A cryptocurrency hedge fund is a way people can invest in cryptocurrencies using the knowledge of experts. But what’s the difference between a hedge fund and a cryptocurrency index fund? A hedge fund is more aggressive and more active (also more expensive), so you’re more likely to see a return on your investment faster.
The downside is that, generally, hedge funds carry higher risks than other types of funds. If you add cryptocurrency to the equation, it can be almost like playing a game of roulette.
How a cryptocurrency hedge fund works
A hedge fund is created as a win-win partnership between a professional fund manager (the expert) and investors. The fund manager uses the money to maximise profits and investors benefit from the manager’s market manoeuvres.
A cryptocurrency hedge fund is a regular hedge fund that manages a portfolio including cryptocurrencies. Currently, there are two types of cryptocurrency hedge fund on the market:
- Funds that manage cryptocurrencies exclusively
- Funds that have some digital assets in their portfolios along with other types of assets
In both cases, a cryptocurrency hedge fund is always looking for more benefits for its investors, so it will continuously invest in ICOs and add new coins aiming to replicate the growth of Bitcoin or Ethereum.
The main advantage for investors lies in the possibility of making good money with little effort. Fund managers and expert traders decide which token sales to invest in and which to avoid. They also know when to buy and sell digital coins to increase profits.

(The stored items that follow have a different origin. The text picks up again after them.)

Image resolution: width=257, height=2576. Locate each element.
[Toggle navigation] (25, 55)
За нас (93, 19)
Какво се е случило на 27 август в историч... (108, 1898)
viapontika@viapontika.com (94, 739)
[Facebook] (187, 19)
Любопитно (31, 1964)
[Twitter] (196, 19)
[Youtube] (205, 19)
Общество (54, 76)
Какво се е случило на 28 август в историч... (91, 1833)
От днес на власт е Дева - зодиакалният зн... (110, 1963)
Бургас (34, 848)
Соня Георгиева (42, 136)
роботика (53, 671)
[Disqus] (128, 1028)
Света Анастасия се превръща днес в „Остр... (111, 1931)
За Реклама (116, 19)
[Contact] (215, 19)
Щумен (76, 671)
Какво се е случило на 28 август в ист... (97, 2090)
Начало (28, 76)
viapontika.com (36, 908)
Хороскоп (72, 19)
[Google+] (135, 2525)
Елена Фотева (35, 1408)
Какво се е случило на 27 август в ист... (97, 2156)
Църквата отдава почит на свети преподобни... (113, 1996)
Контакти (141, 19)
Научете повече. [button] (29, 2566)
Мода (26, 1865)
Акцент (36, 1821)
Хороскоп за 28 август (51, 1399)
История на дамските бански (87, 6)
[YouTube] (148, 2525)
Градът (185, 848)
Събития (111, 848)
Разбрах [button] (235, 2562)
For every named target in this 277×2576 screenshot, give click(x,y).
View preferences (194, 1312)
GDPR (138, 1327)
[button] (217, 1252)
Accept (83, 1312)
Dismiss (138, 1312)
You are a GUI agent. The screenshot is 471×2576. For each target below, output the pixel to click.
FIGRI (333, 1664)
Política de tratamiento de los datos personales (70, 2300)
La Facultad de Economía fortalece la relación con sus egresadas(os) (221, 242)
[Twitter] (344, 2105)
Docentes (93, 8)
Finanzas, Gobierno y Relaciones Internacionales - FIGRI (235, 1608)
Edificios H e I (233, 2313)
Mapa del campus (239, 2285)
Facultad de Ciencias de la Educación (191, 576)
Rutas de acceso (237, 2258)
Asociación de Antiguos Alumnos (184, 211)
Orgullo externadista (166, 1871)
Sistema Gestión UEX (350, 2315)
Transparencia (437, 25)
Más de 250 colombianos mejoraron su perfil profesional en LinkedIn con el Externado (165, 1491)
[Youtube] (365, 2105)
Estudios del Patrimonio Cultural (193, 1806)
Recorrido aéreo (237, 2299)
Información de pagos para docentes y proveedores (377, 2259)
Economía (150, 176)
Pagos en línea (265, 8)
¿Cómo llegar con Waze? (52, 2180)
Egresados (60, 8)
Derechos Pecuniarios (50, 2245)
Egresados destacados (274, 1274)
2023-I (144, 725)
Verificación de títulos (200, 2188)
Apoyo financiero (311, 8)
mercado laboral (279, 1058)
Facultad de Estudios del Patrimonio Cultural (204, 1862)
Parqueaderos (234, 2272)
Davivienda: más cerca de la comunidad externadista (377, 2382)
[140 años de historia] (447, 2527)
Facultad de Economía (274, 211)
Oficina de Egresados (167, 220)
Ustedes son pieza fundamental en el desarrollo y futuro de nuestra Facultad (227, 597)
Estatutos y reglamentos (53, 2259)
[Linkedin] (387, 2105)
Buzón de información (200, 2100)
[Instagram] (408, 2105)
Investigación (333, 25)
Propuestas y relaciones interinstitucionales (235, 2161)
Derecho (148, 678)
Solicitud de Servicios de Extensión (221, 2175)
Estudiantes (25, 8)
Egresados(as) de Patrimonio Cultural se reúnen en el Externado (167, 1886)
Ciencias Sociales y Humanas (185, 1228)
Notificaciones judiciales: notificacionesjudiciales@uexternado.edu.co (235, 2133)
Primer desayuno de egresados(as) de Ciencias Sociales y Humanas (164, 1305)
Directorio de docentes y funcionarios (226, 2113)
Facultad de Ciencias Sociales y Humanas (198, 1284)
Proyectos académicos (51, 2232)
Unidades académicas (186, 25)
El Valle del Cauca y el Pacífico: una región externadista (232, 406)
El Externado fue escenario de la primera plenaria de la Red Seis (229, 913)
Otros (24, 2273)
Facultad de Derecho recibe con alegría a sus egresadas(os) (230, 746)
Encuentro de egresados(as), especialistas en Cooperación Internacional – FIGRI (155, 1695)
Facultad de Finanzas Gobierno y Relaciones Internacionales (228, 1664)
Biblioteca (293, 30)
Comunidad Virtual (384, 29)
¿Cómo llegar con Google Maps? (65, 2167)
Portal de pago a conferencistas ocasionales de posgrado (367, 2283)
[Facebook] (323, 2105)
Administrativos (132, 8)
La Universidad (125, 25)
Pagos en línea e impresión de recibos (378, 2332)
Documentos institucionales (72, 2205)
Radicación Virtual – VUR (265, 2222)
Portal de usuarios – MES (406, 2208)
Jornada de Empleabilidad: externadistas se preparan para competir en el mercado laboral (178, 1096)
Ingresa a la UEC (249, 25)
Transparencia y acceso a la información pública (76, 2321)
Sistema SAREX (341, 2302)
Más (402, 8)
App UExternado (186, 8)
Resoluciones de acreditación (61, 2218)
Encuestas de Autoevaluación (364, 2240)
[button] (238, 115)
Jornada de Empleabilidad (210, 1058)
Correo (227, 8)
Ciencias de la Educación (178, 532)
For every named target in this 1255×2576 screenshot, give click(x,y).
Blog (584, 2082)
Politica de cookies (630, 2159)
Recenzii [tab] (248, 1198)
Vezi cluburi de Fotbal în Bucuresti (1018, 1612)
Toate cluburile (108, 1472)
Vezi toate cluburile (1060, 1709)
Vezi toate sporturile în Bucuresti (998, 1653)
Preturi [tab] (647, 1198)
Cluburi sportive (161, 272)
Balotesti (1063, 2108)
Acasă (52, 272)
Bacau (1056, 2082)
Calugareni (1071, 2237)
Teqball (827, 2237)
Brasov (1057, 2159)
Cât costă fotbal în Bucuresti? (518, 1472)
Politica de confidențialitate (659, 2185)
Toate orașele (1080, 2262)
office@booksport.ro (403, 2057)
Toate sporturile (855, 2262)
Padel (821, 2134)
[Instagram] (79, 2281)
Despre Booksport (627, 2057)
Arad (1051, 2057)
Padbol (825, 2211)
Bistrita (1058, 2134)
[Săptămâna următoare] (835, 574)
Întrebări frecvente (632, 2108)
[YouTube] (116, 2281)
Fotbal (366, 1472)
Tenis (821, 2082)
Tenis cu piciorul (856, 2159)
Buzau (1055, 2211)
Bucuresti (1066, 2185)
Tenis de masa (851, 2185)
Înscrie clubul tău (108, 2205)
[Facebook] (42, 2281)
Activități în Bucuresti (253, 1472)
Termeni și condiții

In return, the cryptocurrency hedge fund takes a percentage of the profit in the form of management and performance fees.
What you should know before investing in a cryptocurrency hedge fund
A cryptocurrency hedge fund can earn you a lot of money very quickly, but it can also make you lose most of your capital. Some would say it’s closer to gambling than to traditional investment strategies, although that could just be looking at things from a conservative point of view.
Cryptocurrencies are volatile and risky enough – in the cryptocurrency markets, prices can drop and rise by hundreds of dollars in less than 24 hours.
By investing in a cryptocurrency hedge fund, you add layer after layer of risk associated with speculative investments and following digital coins that have the highest potential return.
That doesn’t mean that cryptocurrency hedge funds aren’t a wise investment option though. Just don’t keep all your eggs in one basket. Choose your partners wisely – there are high chances for a good return.
When it comes to cryptocurrency hedge funds, you need to thoroughly research the fund managers before investing. Remember, your financial future depends on their knowledge and abilities to operate in the market.
Cryptocurrency hedge funds
After the explosive growth of 2017, the market saw its first cryptocurrency millionaires and more people started to look into easy ways to make money fast on the blockchain.
That explains why the number of cryptocurrency hedge funds has been growing since then.
Here are some of the most popular investment firms and cryptocurrency hedge funds at the moment:
- Pantera Capital: This is an investment firm focused exclusively on crypto assets, blockchain technology, and digital currencies. Its portfolio includes investments in companies like Bitstamp, Open Token, Ripple, and Zcash. All in all, it manages over $450 million across four cryptocurrency hedge funds and three venture funds.
- Silver 8 Capital: This is a cryptocurrency hedge fund from Florida that manages a multi-strategy crypto fund. It invests in fintech-powered companies like Abra, Coinbase, and RSK.
- Blackmoon: Part of the Blackmoon Financial Group, this platform is an excellent framework for tokenised investment funds – a product mostly designed for hedge fund managers. The creators have a solid background in the market, with experience in both finances and cryptocurrencies.
- CoinCapital: This Canadian investment product is focused on both digital currencies and emerging technologies including blockchain, robotics, and AI.
- BitSpread: This is a platform that collaborates with banks and cryptocurrency exchanges to create operational infrastructure for investments in the blockchain assets market.
The takeaway
As more people grow interested in investing in digital assets, the cryptocurrency ecosystem has a wide range of hedge funds available for all types of investors. In fact, many new funds are created daily to meet demand.
When choosing the right cryptocurrency hedge fund, it’s essential to check out the reputation of the fund managers before trusting them with your money. Take the time to research the people behind the investment firm, as well as the technology they use to gather and analyse data.
Disclaimer: The views and opinions expressed by the author should not be considered as financial advice. We do not give advice on financial products.